Risk Factors for Obstructive Sleep Apnea in Major Depression Identified
Significant risk factors for moderate to severe OSA included male gender, snoring, and excessive daytime sleepiness, among others.
Moderate to severe obstructive sleep apnea (OSA) is common in individuals with major depression, according to a study published in BMC Pulmonary Medicine.
Researchers analyzed data from 703 patients with major depression included in a research database of the Erasme Hospital sleep laboratory. An apnea-hypopnea index (AHI) of ≥15 events per hour was the cut-off score for moderate to severe OSA. The investigators used logistic regression analyses to identify clinical and demographic risk factors associated with severe OSA in major depression.
The investigators found a prevalence of OSA of 13.94% in patients with major depression. Multivariate logistic regression analysis identified male gender, snoring, excessive daytime sleepiness, fewer insomnia complaints, presence of metabolic syndrome, age ≥50 years, body mass index of >30 kg/m2, ferritin >300 µg/L, C-reactive protein level >7 mg/L, and duration of sleep ≥8 hours as significant risk factors for moderate to severe OSA in this patient population.

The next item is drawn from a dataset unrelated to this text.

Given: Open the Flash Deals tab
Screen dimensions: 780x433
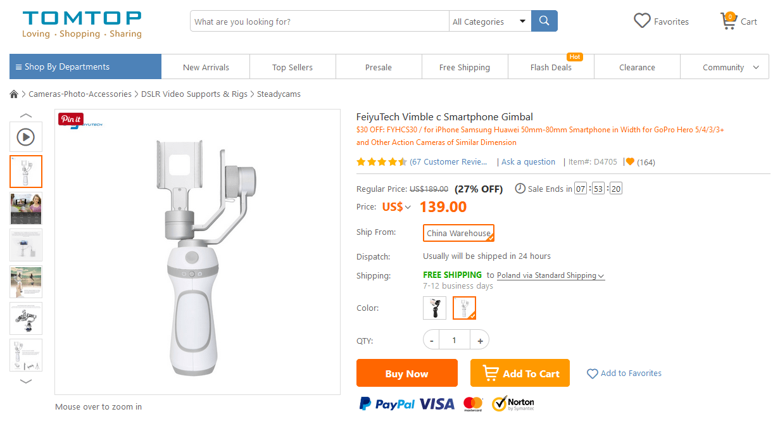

Study limitations included the retrospective nature of the analysis, which precludes verifying the data; the focus on only moderate to severe OSA, which means that results may not be applicable to other breathing disorders such as central sleep apnea; and the exclusion of psychiatric comorbidities other than major depression, which precludes generalizing these findings to other psychiatric disorders.
This study provides new information for more effective screening of moderate to severe OSA in patients with major depression. The authors called for prospective studies to corroborate these findings.
Hein M, Lanquart J-P, Loas G, Hubain P, Linkowski P. Prevalence and risk factors of moderate to severe obstructive sleep apnea syndrome in major depression: a observational and retrospective study on 703 subjects. BMC Pulm Med. 2017;17:165.